What you have to do:
Switch every "GUI agent" in the data below to "GUI assistant" and reproduce all lines with no other changes.

Data section:
■ ■ ■ ■ ■

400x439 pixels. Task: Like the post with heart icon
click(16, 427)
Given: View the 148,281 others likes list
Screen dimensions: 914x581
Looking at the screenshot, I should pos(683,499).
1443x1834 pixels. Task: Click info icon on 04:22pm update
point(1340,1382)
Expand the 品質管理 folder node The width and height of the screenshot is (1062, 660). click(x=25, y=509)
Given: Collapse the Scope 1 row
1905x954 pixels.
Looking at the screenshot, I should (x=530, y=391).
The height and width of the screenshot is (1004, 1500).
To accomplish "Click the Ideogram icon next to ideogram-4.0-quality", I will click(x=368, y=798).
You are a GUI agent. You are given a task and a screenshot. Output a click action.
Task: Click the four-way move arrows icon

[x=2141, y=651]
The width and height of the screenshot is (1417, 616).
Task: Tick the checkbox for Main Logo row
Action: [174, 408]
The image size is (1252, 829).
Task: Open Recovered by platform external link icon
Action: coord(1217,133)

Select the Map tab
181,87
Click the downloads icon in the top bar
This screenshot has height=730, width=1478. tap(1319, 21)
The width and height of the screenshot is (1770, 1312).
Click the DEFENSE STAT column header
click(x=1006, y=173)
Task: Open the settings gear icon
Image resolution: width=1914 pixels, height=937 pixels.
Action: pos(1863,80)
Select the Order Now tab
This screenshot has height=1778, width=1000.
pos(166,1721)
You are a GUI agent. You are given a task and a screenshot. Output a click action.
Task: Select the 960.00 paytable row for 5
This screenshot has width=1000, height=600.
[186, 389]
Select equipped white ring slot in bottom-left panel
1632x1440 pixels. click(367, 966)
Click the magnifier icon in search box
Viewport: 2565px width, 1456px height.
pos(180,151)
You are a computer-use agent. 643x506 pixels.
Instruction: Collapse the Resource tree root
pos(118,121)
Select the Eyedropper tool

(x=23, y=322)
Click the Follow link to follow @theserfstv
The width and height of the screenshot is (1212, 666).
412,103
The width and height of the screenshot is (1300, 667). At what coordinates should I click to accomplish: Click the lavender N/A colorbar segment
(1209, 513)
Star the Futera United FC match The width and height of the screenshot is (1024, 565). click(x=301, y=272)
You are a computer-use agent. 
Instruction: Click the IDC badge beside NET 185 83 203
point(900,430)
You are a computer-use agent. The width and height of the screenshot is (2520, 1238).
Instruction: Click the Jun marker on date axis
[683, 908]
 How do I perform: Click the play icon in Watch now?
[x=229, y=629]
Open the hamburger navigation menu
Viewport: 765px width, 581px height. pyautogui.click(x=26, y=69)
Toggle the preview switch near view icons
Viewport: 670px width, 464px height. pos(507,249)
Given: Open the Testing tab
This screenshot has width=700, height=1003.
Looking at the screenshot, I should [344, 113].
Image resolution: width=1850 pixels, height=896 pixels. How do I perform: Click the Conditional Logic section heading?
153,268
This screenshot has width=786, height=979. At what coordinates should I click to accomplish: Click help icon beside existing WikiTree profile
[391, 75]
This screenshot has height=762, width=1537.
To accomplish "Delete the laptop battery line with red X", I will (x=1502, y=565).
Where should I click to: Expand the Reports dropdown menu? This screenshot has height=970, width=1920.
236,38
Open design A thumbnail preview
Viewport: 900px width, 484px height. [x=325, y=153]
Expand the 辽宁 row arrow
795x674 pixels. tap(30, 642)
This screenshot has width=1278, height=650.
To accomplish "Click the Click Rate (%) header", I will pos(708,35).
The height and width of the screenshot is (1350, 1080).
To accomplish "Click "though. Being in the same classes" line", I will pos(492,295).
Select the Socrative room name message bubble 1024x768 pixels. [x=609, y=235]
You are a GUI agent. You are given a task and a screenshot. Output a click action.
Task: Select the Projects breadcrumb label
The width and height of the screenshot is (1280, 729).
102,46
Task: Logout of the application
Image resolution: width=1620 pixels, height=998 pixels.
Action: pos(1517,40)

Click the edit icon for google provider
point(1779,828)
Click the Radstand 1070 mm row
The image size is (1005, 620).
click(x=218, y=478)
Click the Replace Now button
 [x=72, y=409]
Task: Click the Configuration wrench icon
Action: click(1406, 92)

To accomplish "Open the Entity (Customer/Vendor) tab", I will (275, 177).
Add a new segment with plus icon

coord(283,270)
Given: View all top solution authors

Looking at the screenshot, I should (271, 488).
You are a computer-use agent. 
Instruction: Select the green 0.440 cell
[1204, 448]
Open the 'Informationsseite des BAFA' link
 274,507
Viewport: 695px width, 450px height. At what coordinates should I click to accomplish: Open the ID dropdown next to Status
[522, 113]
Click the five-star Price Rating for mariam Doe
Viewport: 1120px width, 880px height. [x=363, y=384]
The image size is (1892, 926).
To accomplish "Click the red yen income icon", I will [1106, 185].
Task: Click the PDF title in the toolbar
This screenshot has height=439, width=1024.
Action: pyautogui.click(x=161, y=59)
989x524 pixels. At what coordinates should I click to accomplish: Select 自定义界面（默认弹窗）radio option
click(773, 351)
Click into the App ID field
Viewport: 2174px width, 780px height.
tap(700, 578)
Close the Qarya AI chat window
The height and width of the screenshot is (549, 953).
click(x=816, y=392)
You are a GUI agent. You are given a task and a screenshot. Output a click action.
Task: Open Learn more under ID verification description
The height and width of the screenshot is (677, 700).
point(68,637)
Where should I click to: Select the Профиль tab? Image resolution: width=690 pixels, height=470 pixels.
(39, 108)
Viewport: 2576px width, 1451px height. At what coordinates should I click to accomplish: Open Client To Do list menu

■ ■ ■ ■ ■

Answer:
400x439 pixels. Task: Like the post with heart icon
click(16, 427)
Given: View the 148,281 others likes list
Screen dimensions: 914x581
Looking at the screenshot, I should pos(683,499).
1443x1834 pixels. Task: Click info icon on 04:22pm update
point(1340,1382)
Expand the 品質管理 folder node The width and height of the screenshot is (1062, 660). click(x=25, y=509)
Given: Collapse the Scope 1 row
1905x954 pixels.
Looking at the screenshot, I should (x=530, y=391).
The height and width of the screenshot is (1004, 1500).
To accomplish "Click the Ideogram icon next to ideogram-4.0-quality", I will click(x=368, y=798).
You are a GUI assistant. You are given a task and a screenshot. Output a click action.
Task: Click the four-way move arrows icon

[x=2141, y=651]
The width and height of the screenshot is (1417, 616).
Task: Tick the checkbox for Main Logo row
Action: [174, 408]
The image size is (1252, 829).
Task: Open Recovered by platform external link icon
Action: coord(1217,133)

Select the Map tab
181,87
Click the downloads icon in the top bar
This screenshot has height=730, width=1478. tap(1319, 21)
The width and height of the screenshot is (1770, 1312).
Click the DEFENSE STAT column header
click(x=1006, y=173)
Task: Open the settings gear icon
Image resolution: width=1914 pixels, height=937 pixels.
Action: pos(1863,80)
Select the Order Now tab
This screenshot has height=1778, width=1000.
pos(166,1721)
You are a GUI assistant. You are given a task and a screenshot. Output a click action.
Task: Select the 960.00 paytable row for 5
This screenshot has width=1000, height=600.
[186, 389]
Select equipped white ring slot in bottom-left panel
1632x1440 pixels. click(367, 966)
Click the magnifier icon in search box
Viewport: 2565px width, 1456px height.
pos(180,151)
You are a computer-use agent. 643x506 pixels.
Instruction: Collapse the Resource tree root
pos(118,121)
Select the Eyedropper tool

(x=23, y=322)
Click the Follow link to follow @theserfstv
The width and height of the screenshot is (1212, 666).
412,103
The width and height of the screenshot is (1300, 667). At what coordinates should I click to accomplish: Click the lavender N/A colorbar segment
(1209, 513)
Star the Futera United FC match The width and height of the screenshot is (1024, 565). click(x=301, y=272)
You are a computer-use agent. 
Instruction: Click the IDC badge beside NET 185 83 203
point(900,430)
You are a computer-use agent. The width and height of the screenshot is (2520, 1238).
Instruction: Click the Jun marker on date axis
[683, 908]
 How do I perform: Click the play icon in Watch now?
[x=229, y=629]
Open the hamburger navigation menu
Viewport: 765px width, 581px height. pyautogui.click(x=26, y=69)
Toggle the preview switch near view icons
Viewport: 670px width, 464px height. pos(507,249)
Given: Open the Testing tab
This screenshot has width=700, height=1003.
Looking at the screenshot, I should [344, 113].
Image resolution: width=1850 pixels, height=896 pixels. How do I perform: Click the Conditional Logic section heading?
153,268
This screenshot has width=786, height=979. At what coordinates should I click to accomplish: Click help icon beside existing WikiTree profile
[391, 75]
This screenshot has height=762, width=1537.
To accomplish "Delete the laptop battery line with red X", I will (x=1502, y=565).
Where should I click to: Expand the Reports dropdown menu? This screenshot has height=970, width=1920.
236,38
Open design A thumbnail preview
Viewport: 900px width, 484px height. [x=325, y=153]
Expand the 辽宁 row arrow
795x674 pixels. tap(30, 642)
This screenshot has width=1278, height=650.
To accomplish "Click the Click Rate (%) header", I will pos(708,35).
The height and width of the screenshot is (1350, 1080).
To accomplish "Click "though. Being in the same classes" line", I will pos(492,295).
Select the Socrative room name message bubble 1024x768 pixels. [x=609, y=235]
You are a GUI assistant. You are given a task and a screenshot. Output a click action.
Task: Select the Projects breadcrumb label
The width and height of the screenshot is (1280, 729).
102,46
Task: Logout of the application
Image resolution: width=1620 pixels, height=998 pixels.
Action: pos(1517,40)

Click the edit icon for google provider
point(1779,828)
Click the Radstand 1070 mm row
The image size is (1005, 620).
click(x=218, y=478)
Click the Replace Now button
 [x=72, y=409]
Task: Click the Configuration wrench icon
Action: click(1406, 92)

To accomplish "Open the Entity (Customer/Vendor) tab", I will (275, 177).
Add a new segment with plus icon

coord(283,270)
Given: View all top solution authors

Looking at the screenshot, I should (271, 488).
You are a computer-use agent. 
Instruction: Select the green 0.440 cell
[1204, 448]
Open the 'Informationsseite des BAFA' link
 274,507
Viewport: 695px width, 450px height. At what coordinates should I click to accomplish: Open the ID dropdown next to Status
[522, 113]
Click the five-star Price Rating for mariam Doe
Viewport: 1120px width, 880px height. [x=363, y=384]
The image size is (1892, 926).
To accomplish "Click the red yen income icon", I will [1106, 185].
Task: Click the PDF title in the toolbar
This screenshot has height=439, width=1024.
Action: pyautogui.click(x=161, y=59)
989x524 pixels. At what coordinates should I click to accomplish: Select 自定义界面（默认弹窗）radio option
click(773, 351)
Click into the App ID field
Viewport: 2174px width, 780px height.
tap(700, 578)
Close the Qarya AI chat window
The height and width of the screenshot is (549, 953).
click(x=816, y=392)
You are a GUI assistant. You are given a task and a screenshot. Output a click action.
Task: Open Learn more under ID verification description
The height and width of the screenshot is (677, 700).
point(68,637)
Where should I click to: Select the Профиль tab? Image resolution: width=690 pixels, height=470 pixels.
(39, 108)
Viewport: 2576px width, 1451px height. At what coordinates should I click to accomplish: Open Client To Do list menu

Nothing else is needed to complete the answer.